Page history last edited by Cher McDonald 4 years, 4 months ago

The Nullification Crisis

by Elise Stevens Wilson

BACKGROUND

The relationship between the North and the South was tenuous when Andrew Jackson came to office in 1828. Ever since the Constitutional Convention of 1787, northerners and southerners had fought over slavery and tariffs. Each region wanted to make sure their economies were protected in the new Union. Several times states threatened to leave the Constitutional Convention and abandon the writing of the Constitution. By the end of the Convention, both sides had made significant compromises to the Constitution such as the three-fifths clause, the fugitive slave clause, and Article 1, Section 8, which allowed Congress to lay and collect taxes, duties, imposts, and excises. These compromises were shaky. Neither side was truly pleased with the results.

Forty-one years later, in 1828, the issue of tariffs surfaced again. Congress passed a high protective tariff on imported, primarily manufactured, goods. The South, being predominantly agricultural and reliant on the North and foreign countries for manufactured goods, saw this tariff as an affront to their economy. Vice President John C. Calhoun called it a “tariff of abominations” meant to favor the North. South Carolina declared that Congress was overstepping its power by offering such support of the North’s manufacturing industries. The confrontation quickly spun into a debate over the power of the federal government to decide the rights of states.

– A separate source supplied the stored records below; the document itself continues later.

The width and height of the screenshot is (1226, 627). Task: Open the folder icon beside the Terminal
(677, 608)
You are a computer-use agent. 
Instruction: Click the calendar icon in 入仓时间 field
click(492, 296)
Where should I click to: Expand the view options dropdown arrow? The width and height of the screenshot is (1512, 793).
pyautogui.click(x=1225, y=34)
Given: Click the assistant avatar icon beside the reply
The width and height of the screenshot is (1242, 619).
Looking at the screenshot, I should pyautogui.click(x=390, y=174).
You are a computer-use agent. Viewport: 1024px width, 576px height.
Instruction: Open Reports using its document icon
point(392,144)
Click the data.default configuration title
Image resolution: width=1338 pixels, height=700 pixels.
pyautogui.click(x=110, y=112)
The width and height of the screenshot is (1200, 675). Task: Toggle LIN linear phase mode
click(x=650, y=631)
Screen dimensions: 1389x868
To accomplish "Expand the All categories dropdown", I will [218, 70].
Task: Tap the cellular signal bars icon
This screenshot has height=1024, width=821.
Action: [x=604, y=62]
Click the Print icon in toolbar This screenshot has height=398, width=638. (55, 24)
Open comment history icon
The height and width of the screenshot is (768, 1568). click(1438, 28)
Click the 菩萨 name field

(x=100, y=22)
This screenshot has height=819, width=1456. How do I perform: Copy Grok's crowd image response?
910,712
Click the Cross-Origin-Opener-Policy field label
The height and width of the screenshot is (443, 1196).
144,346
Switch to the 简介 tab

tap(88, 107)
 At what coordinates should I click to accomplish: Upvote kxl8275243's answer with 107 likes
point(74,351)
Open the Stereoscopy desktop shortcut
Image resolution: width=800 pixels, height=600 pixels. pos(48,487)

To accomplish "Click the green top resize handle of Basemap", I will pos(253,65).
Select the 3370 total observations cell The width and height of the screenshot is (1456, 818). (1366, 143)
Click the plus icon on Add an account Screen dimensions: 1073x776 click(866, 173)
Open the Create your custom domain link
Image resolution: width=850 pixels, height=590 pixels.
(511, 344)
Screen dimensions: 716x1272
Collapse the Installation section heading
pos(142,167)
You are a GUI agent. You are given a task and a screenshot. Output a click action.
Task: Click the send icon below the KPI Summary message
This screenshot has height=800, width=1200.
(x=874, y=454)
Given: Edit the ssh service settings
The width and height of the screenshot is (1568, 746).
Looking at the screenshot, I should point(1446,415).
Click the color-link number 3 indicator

In 1832, after the passage of another tariff, South Carolina declared the tariffs null and void, and threatened to leave the Union in the Ordinance of Nullification. Jackson responded swiftly, calling the action treasonous. He asked Congress for the power to use military force to ensure that states adhered to federal law. While Congress debated the resulting Force Bill—which would grant the President his wish—Kentucky’s Henry Clay introduced a compromise tariff. Both bills passed in 1832. In the end, the North and South compromised, but not without revealing how fragile the relationship was. The Nullification Crisis foreshadowed the eventual secession of the South in 1860–1861.

 

 

House Vote on the Force Bill

 

Excerpts from the Tariff of 1828

Sec. 5. And it be further enacted, That, from and after the thirtieth day of June, one thousand eight hundred and twenty-eight, there shall be levied, collected, and paid, in lieu of the duties now imposed by law, on window glass, of the sizes above ten inches by fifteen inches, five dollars for one hundred square feet: Provided, That all window glass imported in plates or sheets, uncut, shall be chargeable with the same rate of duty. On vials and bottles not exceeding the capacity of six ounces each, one dollar and seventy-five cents per groce.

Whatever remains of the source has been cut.